[DOCUMENT SEGMENT]:
- Opening Delimiter -

How Authoritarianism Seduces: A Psycho-Sexual Reading of Radicalisation

 

 


When a loved one disappears into the far-right rabbit hole—Trumpist adherence, Zionist propaganda feeds, monarchist nostalgia—it rarely feels like “just politics.” It feels like they’ve been taken over body, mind and soul. And in a sense, they have. Authoritarianism doesn’t only capture the mind; it reorganises the psycho-sexual economy of everyday life.

 

Why It Feels Like Addiction

Wilhelm Reich wrote nearly a century ago that fascism thrives when ordinary eros is blocked. Intimacy is replaced by a craving for strong leaders and purity crusades. Anger and righteousness become a substitute orgasm. Social media is the needle: every “like,” every outrage meme, is a micro-dose of political jouissance.

Erich Fromm added that when freedom feels unbearable, people escape into submission. A domineering leader becomes the new lover, the new father. Slogans provide instant identity. Hatred toward outsiders cements the bond. Put bluntly: the authoritarian bubble doesn’t just soothe anxiety. It gratifies needs that used to be met in family, friendship, even sexuality.

 

The Ritual of the Lie

One of the strangest features of authoritarian capture is the way obvious lies are clung to with fervor. Someone will deny living arrangements, rewrite personal history, or parrot a line that contradicts their own past words. To outsiders it looks absurd. Inside the bubble, the lie itself becomes the sacrament. Denial proves loyalty. The more reality is bent, the tighter the bond becomes.

- Closing Delimiter -

[INPUT DATA]:
- Opening Delimiter -

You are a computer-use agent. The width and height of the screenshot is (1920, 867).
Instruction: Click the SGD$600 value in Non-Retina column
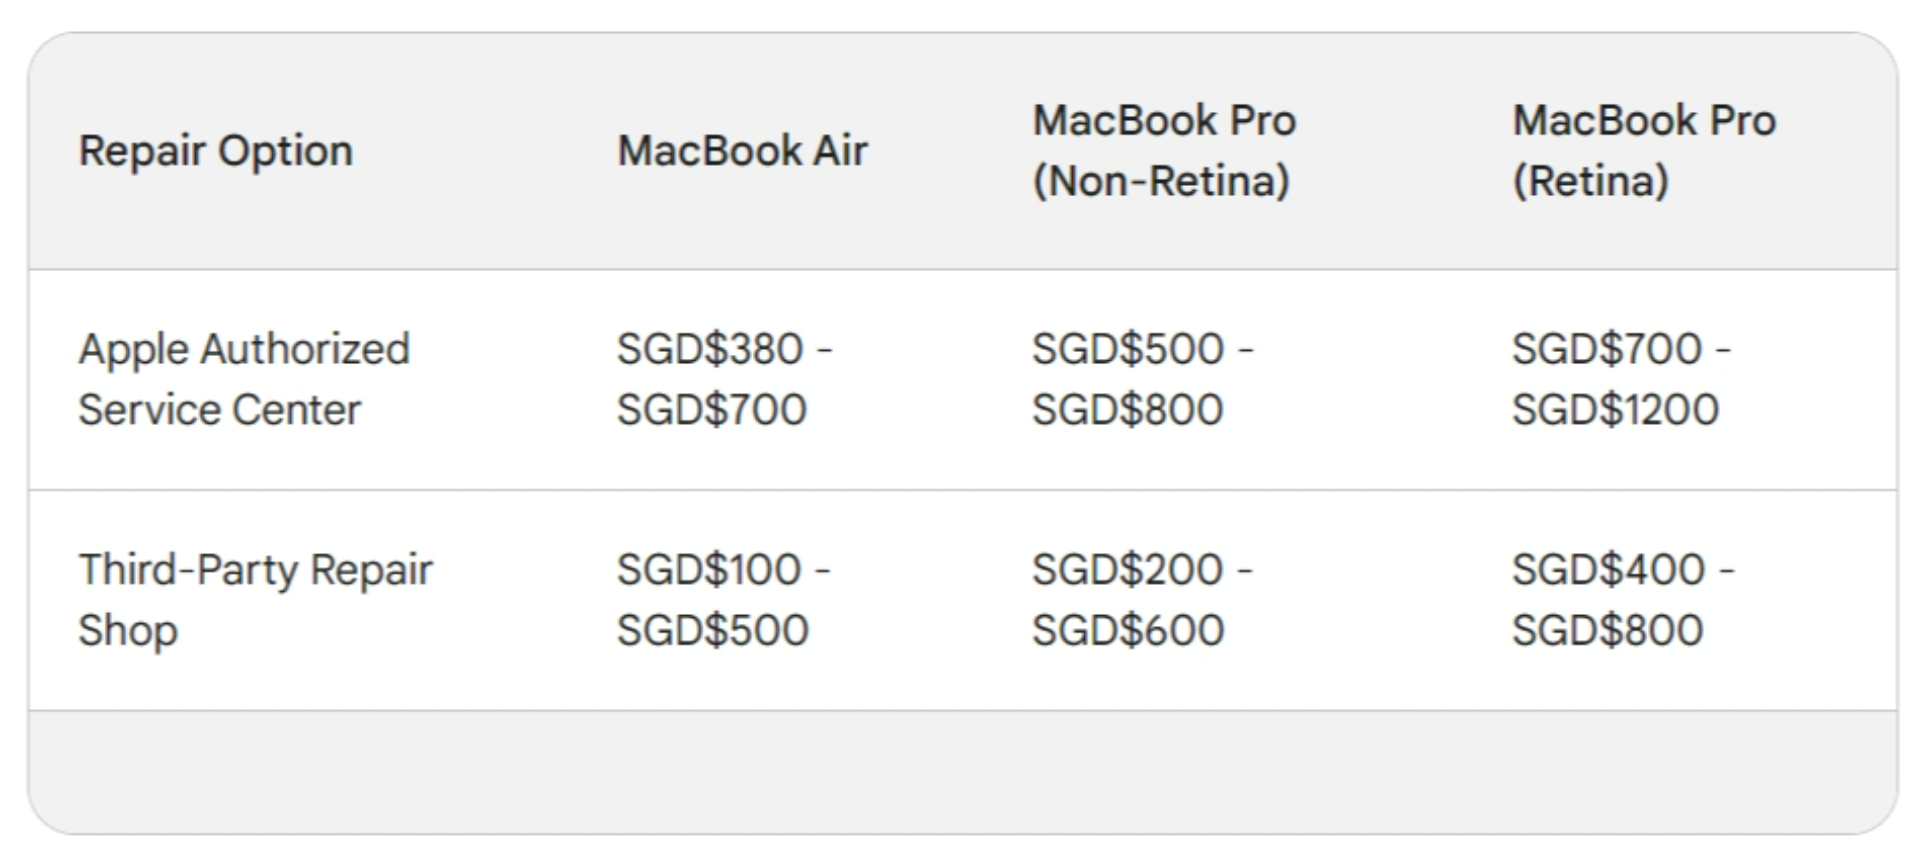[x=1128, y=631]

- Closing Delimiter -

[TASKS]:
#1 According to the essay on authoritarian radicalization, under what condition did Wilhelm Reich say fascism thrives?
#2 In the essay on authoritarian radicalization, why does clinging to an obvious lie strengthen a person's bond to the authoritarian bubble?
#3 Reproduce the essay on authoritarian radicalization from "How Authoritarianism Seduces: A" to "of everyday life.".
Rely only on the essay on authoritarian radicalization.

[RESULTS OF THE TASKS]:
#1 Fascism thrives when ordinary eros is blocked.

#2 Inside the bubble, the lie becomes the sacrament, and denial proves loyalty. The more reality is bent, the tighter the bond becomes.

#3
How Authoritarianism Seduces: A Psycho-Sexual Reading of Radicalisation

 

 


When a loved one disappears into the far-right rabbit hole—Trumpist adherence, Zionist propaganda feeds, monarchist nostalgia—it rarely feels like “just politics.” It feels like they’ve been taken over body, mind and soul. And in a sense, they have. Authoritarianism doesn’t only capture the mind; it reorganises the psycho-sexual economy of everyday life.